Полная версия
Дочь, которую не ждали. Хроники выживания из Ленинграда
Его ярость не была направлена на меня.
Совсем.
Она была ко всему: к водке, которая уже не брала и не давала забыться;
к Ницше, чьи слова упрямо не складывались в смысл; к маме, которая вечно жаловалась и была «дурой»;
к работе, которая не клеилась;
к жизни, которая превратилась в грязный, пьяный, бессмысленный кошмар.
Я просто оказалась ближайшей, самой беззащитной мишенью.
Случайной жертвой его личного, пылающего ада.
Он не бил «меня».
Он бил по миру, который его бил. А я попала под раздачу.
А в ‘пометке’ тракторист, наверное, в сердцах швырнул бы сапог в стену сарая.
Или громко обругал упрямую корову.
Или пнул ведро.
Не девочку за шторой.
Там гнев находил менее разумные мишени.
Но в Ленинграде, среди книг Ницше и претензий на «оригинальность», били девочек.
Потому что они «шпионят». Потому что они есть. Потому что их можно достать.
И потому что Сашенька когда-то пожалел.
А я получила первый урок безусловного страха: мир небезопасен, а твое исчезновение – всего лишь детская иллюзия.
Глава 7. Пудра и Позор
Утро после битвы.
Тишина.
Не мирная, а тяжелая, придавленная, как одеяло в сырой квартире.
Папа «спал» – лицом в диван, храпя, как загнанный зверь.
Мама суетилась на кухне. Запах горелой каши и дешевого растворимого кофе.
А я сидела на краю ванны.
В зеркальце над раковиной – оно.
Синяк.
Детский сад.
Или уже школа – не важно.
Важно – взгляды. Воспитательница Нина Петровна, добрая, пухленькая женщина с вечным запахом валериановых капель, присела передо мной.
Ее глаза округлились. Пальчик (мягкий, теплый) потянулся к моей щеке, но не коснулся.

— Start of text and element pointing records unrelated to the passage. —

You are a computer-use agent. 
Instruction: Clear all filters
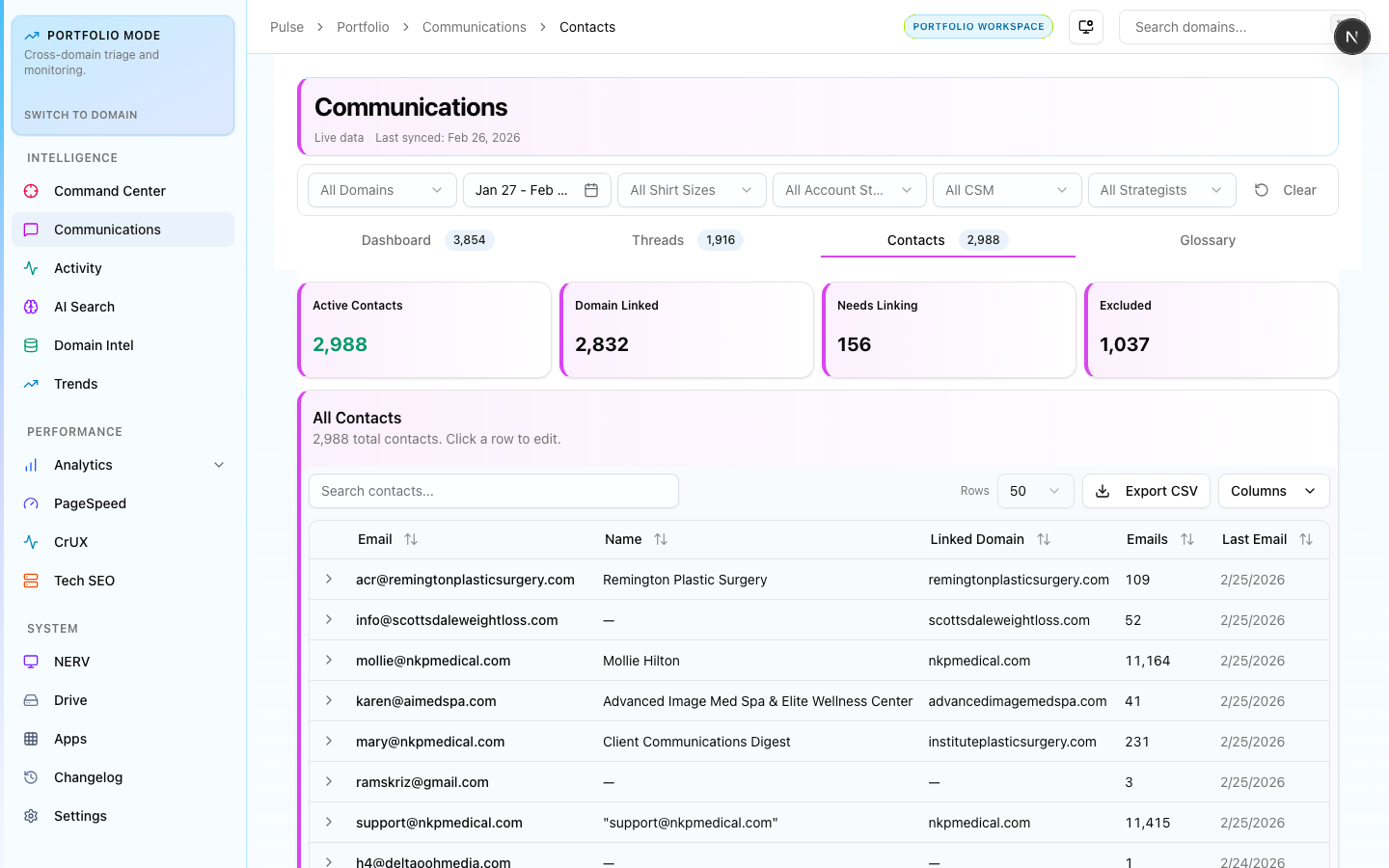1286,190
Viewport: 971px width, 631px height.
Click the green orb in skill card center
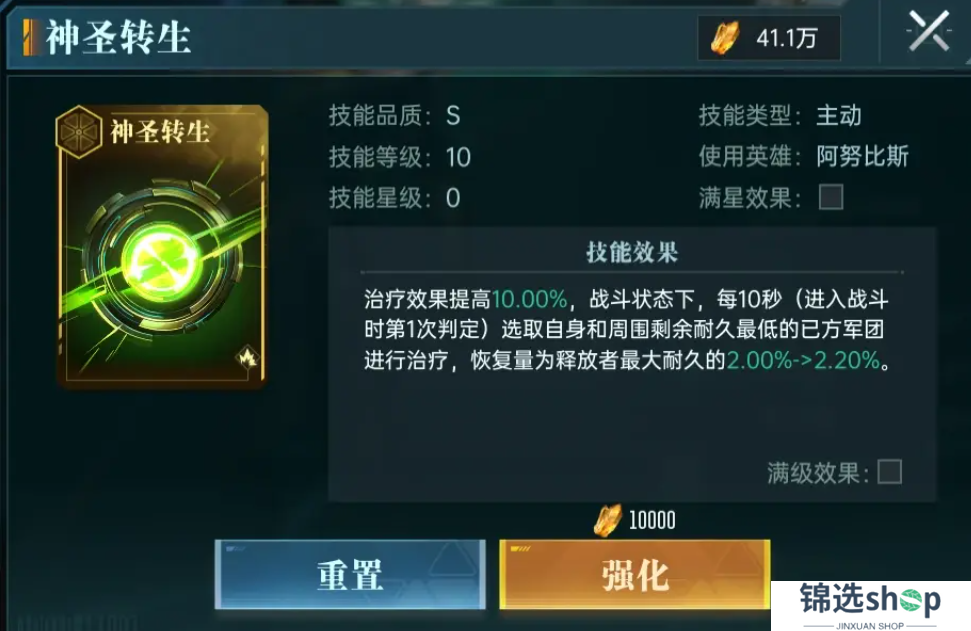pyautogui.click(x=161, y=260)
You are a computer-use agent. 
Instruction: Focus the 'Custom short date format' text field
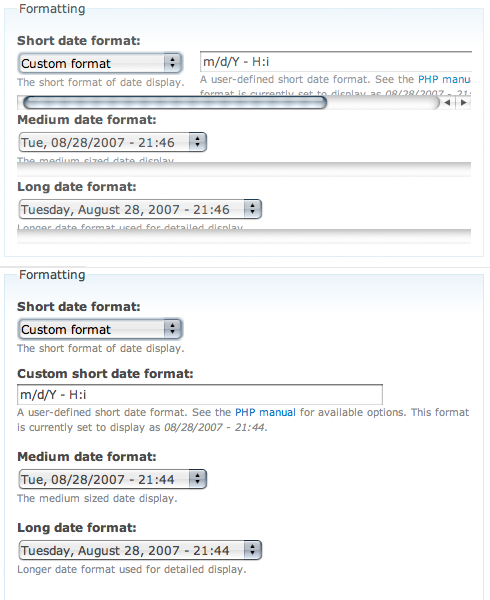coord(200,395)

«Анечка, родная! Да что же это с тобой?»
Я открыла рот.
Слово «папа» вертелось на языке, жгучее и страшное.
Но тут – мамина рука.
Ее пальцы впились мне в плечо, чуть ниже ключицы. Не больно.
Холодно.
Остро.
Как клещи.
Я взглянула вверх.
Мамины глаза – не испуганные, как вчера вечером.
Напряженные.
Губы сжаты.
Весь ее вид кричал: «МОЛЧИ».
«Ах, Нина Петровна, да что уж там!» – мамин голос зазвенел фальшивой легкостью, как треснувший колокольчик. – «Сама виновата, несмышленыш! Налетела в темноте на дверной косяк, как угорелая!
Знаете, какая неуклюжая! Вся в папу!»
Синяк был не просто фиолетовый.
Он переливался.
Утром – лиловый, зловещий, как гематома вселенной.

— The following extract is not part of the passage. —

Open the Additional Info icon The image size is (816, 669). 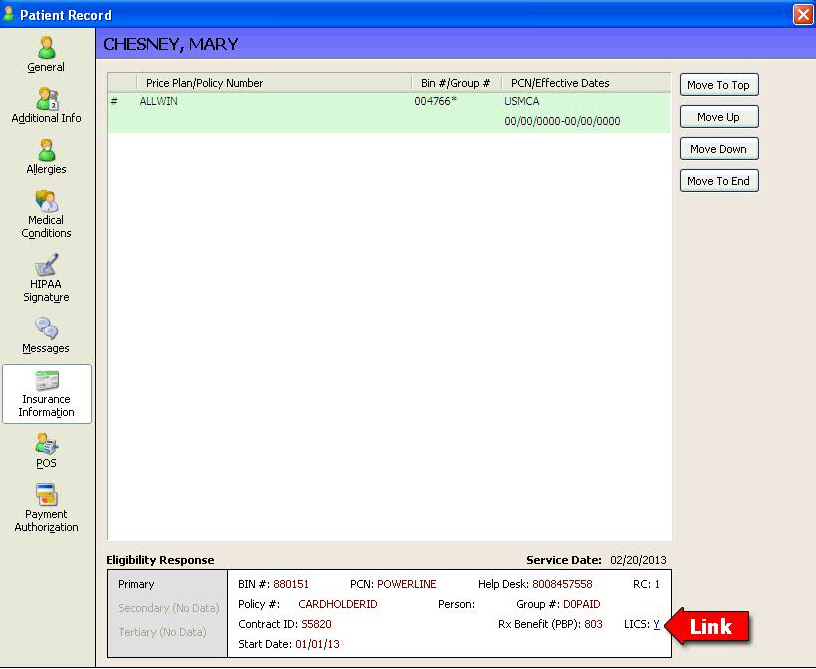coord(46,99)
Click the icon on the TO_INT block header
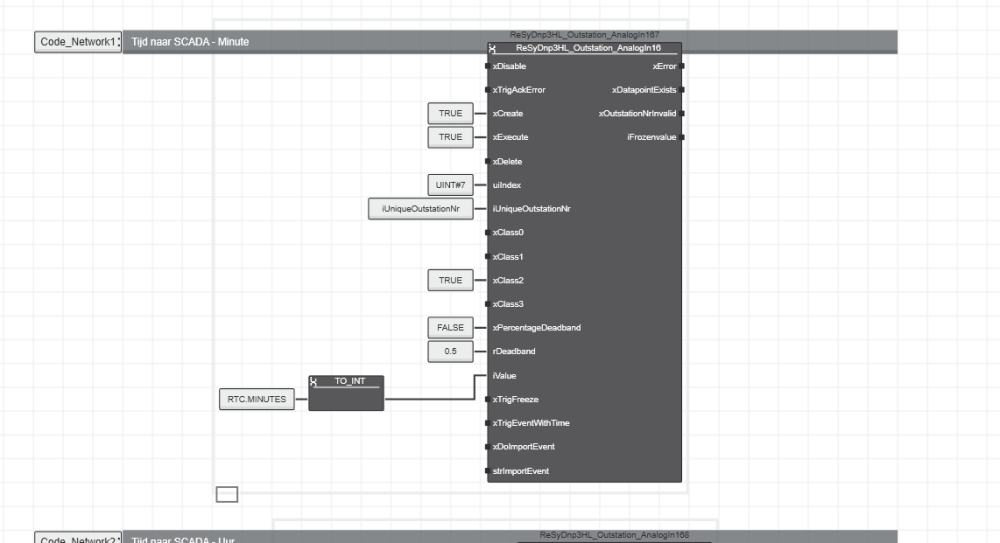This screenshot has height=543, width=1000. pyautogui.click(x=315, y=382)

К вечеру обещал стать сине-зеленым, потом грязно-желтым.
Карта позора прямо на щеке.
Он пульсировал – не болью, а стыдом.
Каждый взгляд на него воспитательницы, каждого ребенка – был иголкой.

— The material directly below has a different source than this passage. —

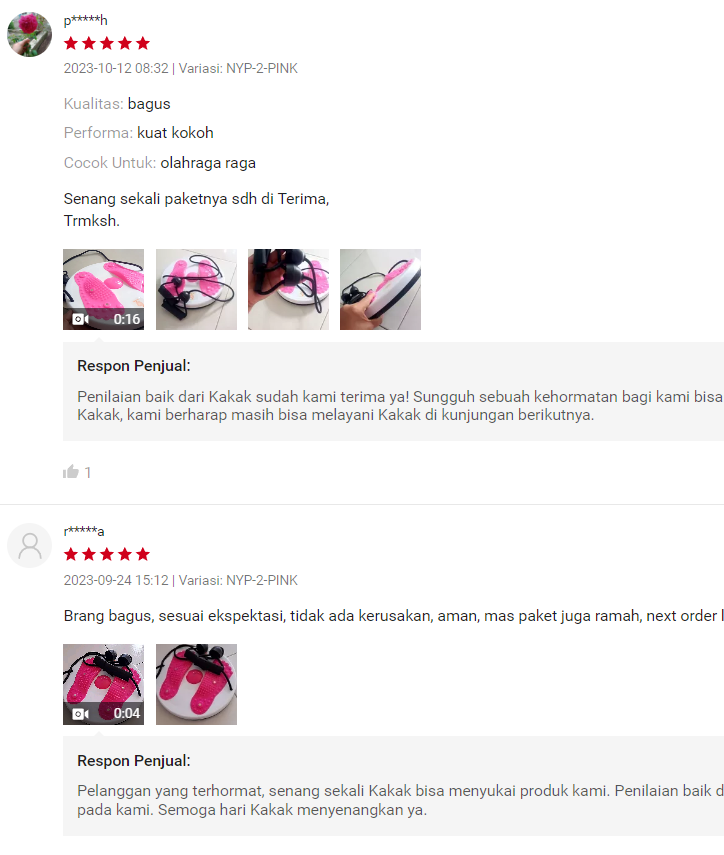Click the thumbs-up like icon on first review
This screenshot has width=724, height=855.
pos(71,472)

Жжение было Не от удара. От взглядов.
От вопроса Нины Петровны. От маминой лжи.
От собственного молчания. Щека горела под невидимым клеймом.
Я хотела провалиться.
Стать по-настоящему невидимкой.
Но «щелк» не работал.
Щит был разбит.
Мамины пальцы. Холодные.
Крепкие.
Ногти (коротко подпиленные, без лака) врезались в кожу сквозь тонкую кофточку.
Это был не успокаивающий жест.
Это был захват. Предупреждение.
Приказ.
Я почувствовала их дрожь – не от волнения за меня, а от страха разоблачения.
Ее страх передавался мне по этим пальцам, как ток.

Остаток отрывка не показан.